I’m sharing a very special recipe with you today. I told you about my mom’s recipe for Spaghetti and Meatballs a few weeks ago. Her homemade Chicken and Noodle recipe is the other meal that feels like home. It’s one of those that I don’t remember loving as much growing up, but when I’m having one of those days that I want my “mommy” it is the food that I want for comfort… You know, ladies, what kind of day I’m talking about? When you want to crawl in bed under your favorite blanket, give up your motherhood responsibilities for the day and have your mom take care of you? This meal is the be all and end all of comfort food.
This is not a soup recipe. It is a thick, hearty meal served best over homemade mashed potatoes. Budget friendly and incredibly easy, once you try this delicious meal, you’ll certainly have requests for it to be in your mealtime rotation time and time again.
My Mom's Homemade Chicken and Egg Noodles
- 1 Whole Chicken
- Dash of salt
- 2 Bay Leaves
- 1 48 oz box Swanson's Low Sodium Chicken Broth
- For the noodles
- 1 Tsp Salt
- Place the chicken in a large stock pot (I use my7 1/4 Le Creuset Dutch Oven). Add water until it is covering the entire chicken. Add a dash of salt, bay leaves and chicken broth. Boil over medium high heat until the chicken (when tested in the thigh) reaches a temperature of 180 degrees. Remove the bay leaves and the chicken from the broth. Allow the chicken to cool then debone adn remove the skin from the chicken and tear the meat into bite size pieces. (I used boneless, skinless chicken thighs when I made this recently, and they worked well. The broth wasn't as good as when I've used a whole chicken, but for those of you who don't like to deal with whole chickens (hand raised) chicken thighs were a fine substitute.
- For the noodle this is where you can customize the recipe for how large or small of a group you are serving. For every 1/2 cup of flour you will need 1 egg. So, to serve my family of 6, I use 4 eggs and 2 cups of flour.
- In a medium sized bowl, whisk your eggs. Add the salt and whisk again. Next, add the flour. Stir the mixture with a fork until flour is completely incorporated and the dough is stiff.
- Flour a large bread board / cutting board heavily. Dump your dough mixture out onto the floured board.

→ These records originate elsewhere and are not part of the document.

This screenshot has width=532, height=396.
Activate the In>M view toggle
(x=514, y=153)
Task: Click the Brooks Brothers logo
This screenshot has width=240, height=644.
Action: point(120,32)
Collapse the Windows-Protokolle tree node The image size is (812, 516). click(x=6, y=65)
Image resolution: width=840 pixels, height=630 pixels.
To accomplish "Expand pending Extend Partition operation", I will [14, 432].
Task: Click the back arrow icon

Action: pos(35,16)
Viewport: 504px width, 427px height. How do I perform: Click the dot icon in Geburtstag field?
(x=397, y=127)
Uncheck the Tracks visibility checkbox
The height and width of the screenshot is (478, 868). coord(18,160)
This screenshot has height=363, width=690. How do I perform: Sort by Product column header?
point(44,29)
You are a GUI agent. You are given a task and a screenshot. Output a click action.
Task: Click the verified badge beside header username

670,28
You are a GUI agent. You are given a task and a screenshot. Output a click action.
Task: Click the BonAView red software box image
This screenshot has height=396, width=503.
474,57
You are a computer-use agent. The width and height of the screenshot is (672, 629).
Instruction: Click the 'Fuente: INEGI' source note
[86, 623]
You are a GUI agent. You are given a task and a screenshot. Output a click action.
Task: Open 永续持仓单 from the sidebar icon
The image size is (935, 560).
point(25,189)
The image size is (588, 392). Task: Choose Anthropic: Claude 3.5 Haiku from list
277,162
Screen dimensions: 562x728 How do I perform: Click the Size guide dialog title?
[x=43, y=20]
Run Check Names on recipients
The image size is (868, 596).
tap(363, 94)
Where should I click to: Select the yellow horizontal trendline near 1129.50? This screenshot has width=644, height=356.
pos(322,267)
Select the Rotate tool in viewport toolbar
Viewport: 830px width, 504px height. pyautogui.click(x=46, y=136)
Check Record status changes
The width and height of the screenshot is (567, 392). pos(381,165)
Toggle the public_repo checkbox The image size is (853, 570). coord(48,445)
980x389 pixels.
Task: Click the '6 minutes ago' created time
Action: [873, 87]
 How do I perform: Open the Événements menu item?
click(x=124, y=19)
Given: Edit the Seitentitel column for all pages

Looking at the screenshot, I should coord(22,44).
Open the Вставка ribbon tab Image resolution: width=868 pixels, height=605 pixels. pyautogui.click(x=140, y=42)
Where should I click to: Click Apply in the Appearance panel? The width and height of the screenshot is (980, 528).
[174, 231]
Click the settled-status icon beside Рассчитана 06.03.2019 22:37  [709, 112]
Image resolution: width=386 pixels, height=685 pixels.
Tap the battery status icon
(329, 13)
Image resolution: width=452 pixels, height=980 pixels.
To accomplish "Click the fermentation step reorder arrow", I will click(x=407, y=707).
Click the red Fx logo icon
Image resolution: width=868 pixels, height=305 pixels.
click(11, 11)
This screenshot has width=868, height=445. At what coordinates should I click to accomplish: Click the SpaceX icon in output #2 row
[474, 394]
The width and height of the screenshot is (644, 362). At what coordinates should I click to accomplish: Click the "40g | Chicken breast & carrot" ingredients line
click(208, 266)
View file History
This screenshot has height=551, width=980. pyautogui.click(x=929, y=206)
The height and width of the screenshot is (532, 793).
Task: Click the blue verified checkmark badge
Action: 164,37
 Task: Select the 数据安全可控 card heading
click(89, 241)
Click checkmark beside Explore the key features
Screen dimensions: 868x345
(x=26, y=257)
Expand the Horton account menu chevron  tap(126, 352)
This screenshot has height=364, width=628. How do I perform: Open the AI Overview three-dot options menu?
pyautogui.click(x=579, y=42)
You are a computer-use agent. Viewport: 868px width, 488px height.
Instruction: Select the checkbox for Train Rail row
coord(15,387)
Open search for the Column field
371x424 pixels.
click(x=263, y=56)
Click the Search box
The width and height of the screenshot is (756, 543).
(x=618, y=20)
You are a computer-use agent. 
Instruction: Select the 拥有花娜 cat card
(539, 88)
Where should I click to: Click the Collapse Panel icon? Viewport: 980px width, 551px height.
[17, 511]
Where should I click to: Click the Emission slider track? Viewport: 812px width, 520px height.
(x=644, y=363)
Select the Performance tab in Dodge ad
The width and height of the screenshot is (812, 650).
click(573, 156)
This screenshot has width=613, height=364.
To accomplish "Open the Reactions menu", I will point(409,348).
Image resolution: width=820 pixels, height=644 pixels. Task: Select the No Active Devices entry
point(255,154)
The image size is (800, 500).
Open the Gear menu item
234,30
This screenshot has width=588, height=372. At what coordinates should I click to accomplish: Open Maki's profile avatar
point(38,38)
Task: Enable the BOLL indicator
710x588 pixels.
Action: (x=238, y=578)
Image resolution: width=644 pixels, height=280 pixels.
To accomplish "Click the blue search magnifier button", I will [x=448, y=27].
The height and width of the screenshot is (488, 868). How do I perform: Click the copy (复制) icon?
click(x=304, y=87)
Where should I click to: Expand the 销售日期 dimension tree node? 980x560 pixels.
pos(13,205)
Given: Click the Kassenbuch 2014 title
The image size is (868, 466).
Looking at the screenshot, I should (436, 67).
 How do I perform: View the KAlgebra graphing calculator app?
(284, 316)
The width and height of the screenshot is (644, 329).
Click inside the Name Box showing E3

Knead additional flour into the dough. Unlike pie crust (you don't want to work pie crust too much) you want to continue to add flour to the dough until it is thick and smooth in texture. Just work with it and use your instincts.
- Roll out the dough (again... make sure your board is well floured so your noodles won't stick) until very thin. Once your dough is rolled out, using a pizza cutter, slice your dough into thin vertical strips. Make a couple of slices horizontally until your noodles are a desired size (in the picture above, I had very long noodles... I probably should have cut them in thirds instead of just halved. I also could have rolled them out to be even thinner).
- Return your pot of broth and water to a boil. Once boiling, add your noodles to the pot, one at a time, stirring so they don't stick together. Once all of your noodles are in the pot, reduce the heat, add your chicken pieces back to the pot and simmer for 30 minutes. Serve over mashed potatoes with the noodles, chicken and broth. Enjoy!